FUGO Precision 3D to debut centrifugal 3D printing technology at LMT LAB DAY Chicago 2026
Hardware
Originally reported by ShareLab
California-based startup FUGO Precision 3D will publicly demonstrate its proprietary centrifugal 3D printing system for the first time at LMT LAB DAY Chicago 2026, held February 19-21, 2026. The company, in partnership with Korean photopolymer specialist Graphy Inc. (KOSDAQ:318060), will conduct live fabrication demonstrations in the Gold Coast Seminar Room, showcasing a system that integrates printing, washing, drying, and UV curing into a single automated cycle. FUGO claims the technology achieves up to 10x higher throughput than conventional vat photopolymerization systems while maintaining repeatable accuracy below 30 microns. The company has also launched an Early Access Partner Program offering dental laboratories a 90-day evaluation period ahead of commercial release.
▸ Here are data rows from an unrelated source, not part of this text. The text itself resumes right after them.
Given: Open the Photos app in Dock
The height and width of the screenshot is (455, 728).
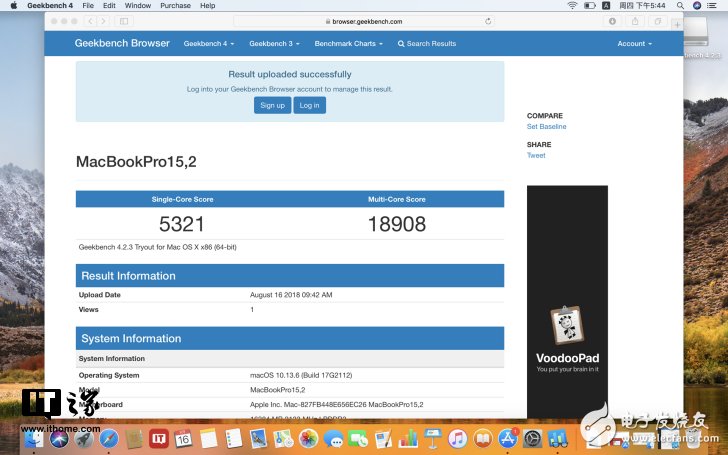Looking at the screenshot, I should coord(308,438).
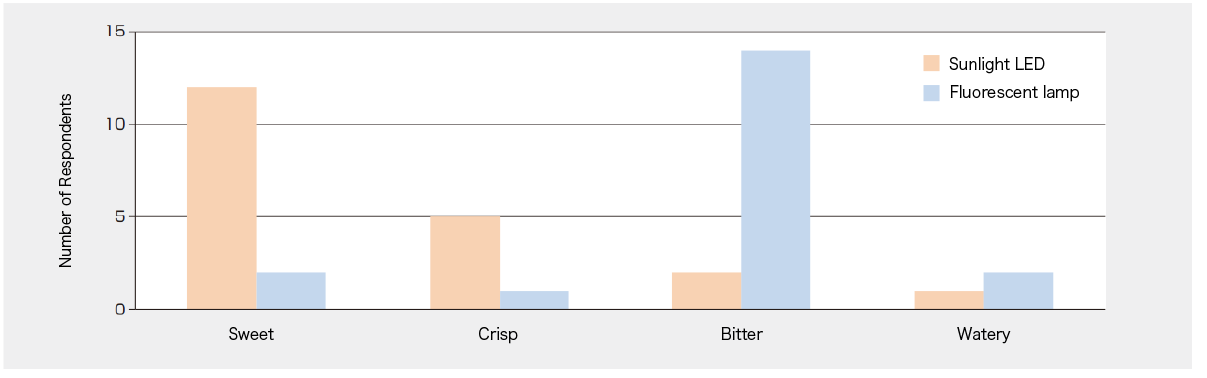Click the Sunlight LED bar for Watery
Image resolution: width=1207 pixels, height=378 pixels.
pyautogui.click(x=949, y=300)
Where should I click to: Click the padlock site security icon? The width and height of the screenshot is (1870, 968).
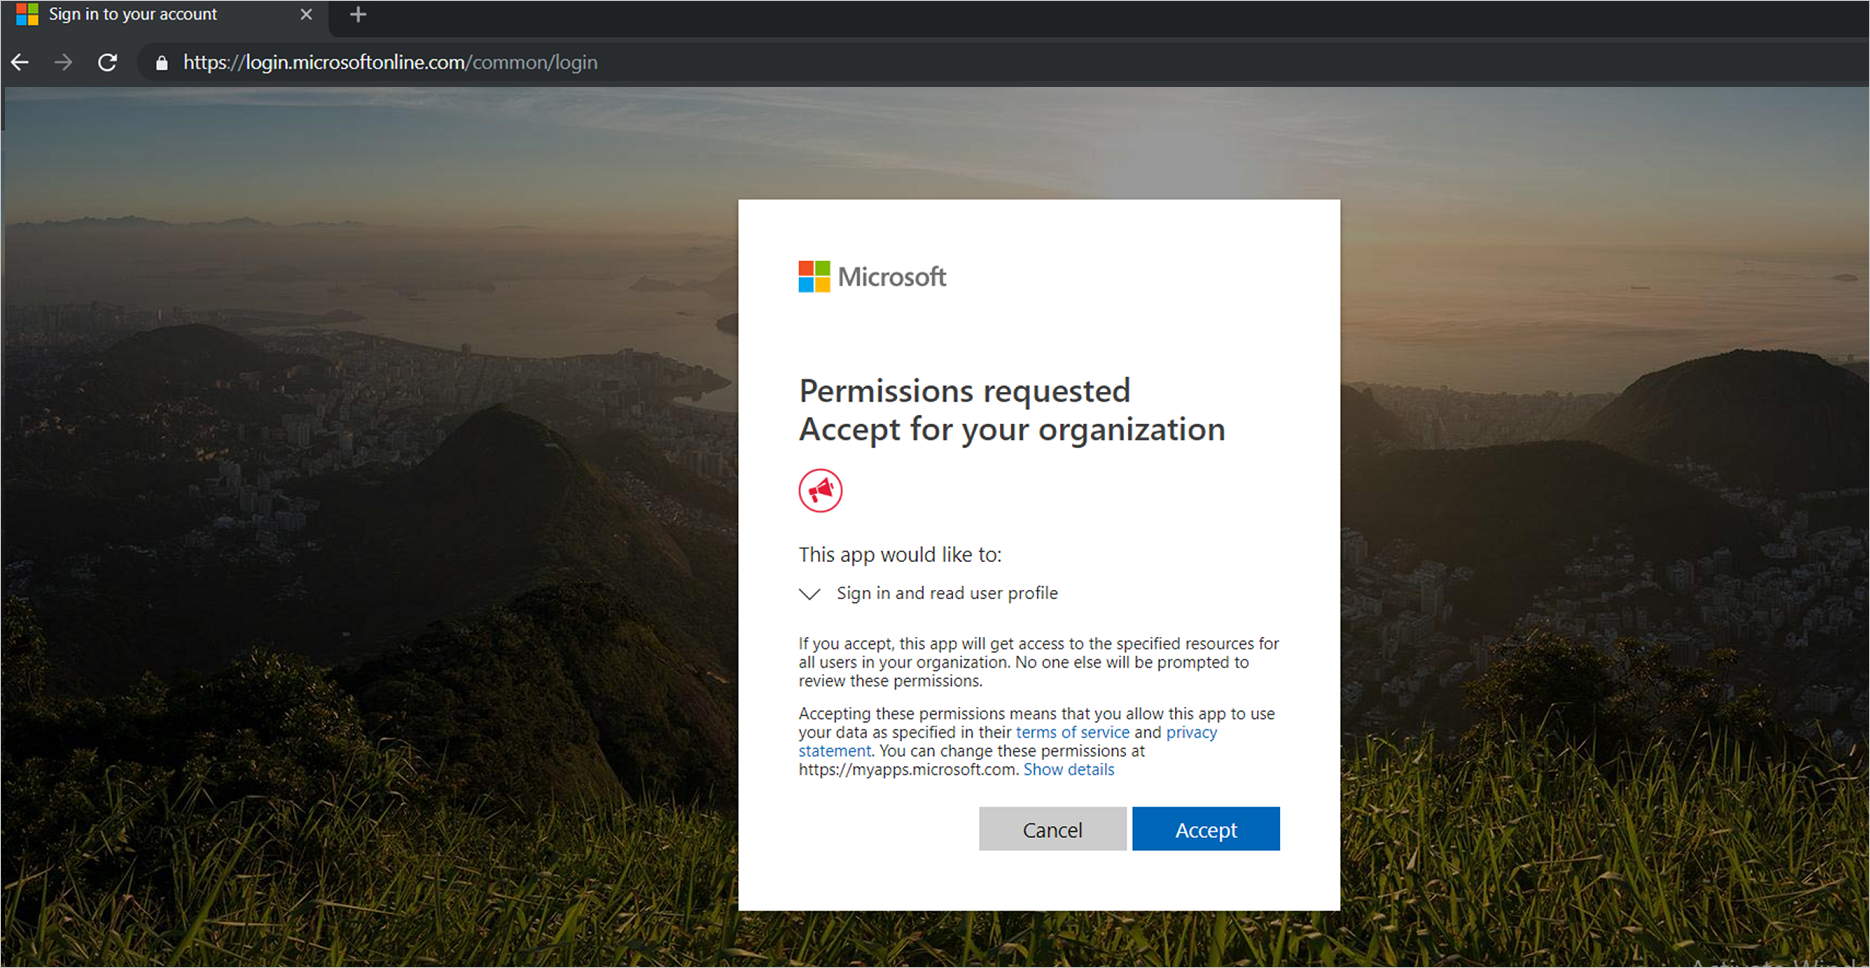pyautogui.click(x=161, y=63)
This announcement targets a well-documented bottleneck in dental additive manufacturing: post-processing labor. While material performance and print resolution in the dental segment have matured significantly over the past five years, the manual steps of washing, drying, and curing remain a persistent cost center for labs producing aligners, models, and surgical guides at scale. FUGO's approach — collapsing the full workflow into a single machine cycle — directly addresses the operational economics that determine whether a dental lab can run unattended overnight or reduce headcount per production line. The partnership with Graphy, which supplies shape-memory aligner materials and biocompatible resins, gives FUGO a credible material ecosystem from day one. The competitive field here includes established vat photopolymerization OEMs like Stratasys (Origin), 3D Systems (Figure 4), and Carbon, all of whom offer some degree of workflow integration, but none have yet commercialized a centrifugal architecture that eliminates separate wash and cure stations entirely.
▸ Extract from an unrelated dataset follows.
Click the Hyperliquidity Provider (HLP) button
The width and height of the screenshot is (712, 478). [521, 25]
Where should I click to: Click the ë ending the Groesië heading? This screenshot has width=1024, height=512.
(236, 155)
From a practical standpoint, the key question is whether FUGO's centrifugal method can deliver the dimensional stability and surface finish that dental labs require across a full production shift, not just a demo cycle. The 30-micron repeatability claim is promising but needs independent validation under real lab conditions — temperature variation, resin batch differences, and continuous operation. The Early Access Program is the right move: dental labs are conservative buyers who need to see yield data and per-part cost before switching workflows. If FUGO can demonstrate consistent output with minimal operator intervention, this technology could carve a meaningful niche in the high-throughput aligner and model production segment, where labor cost is the dominant variable.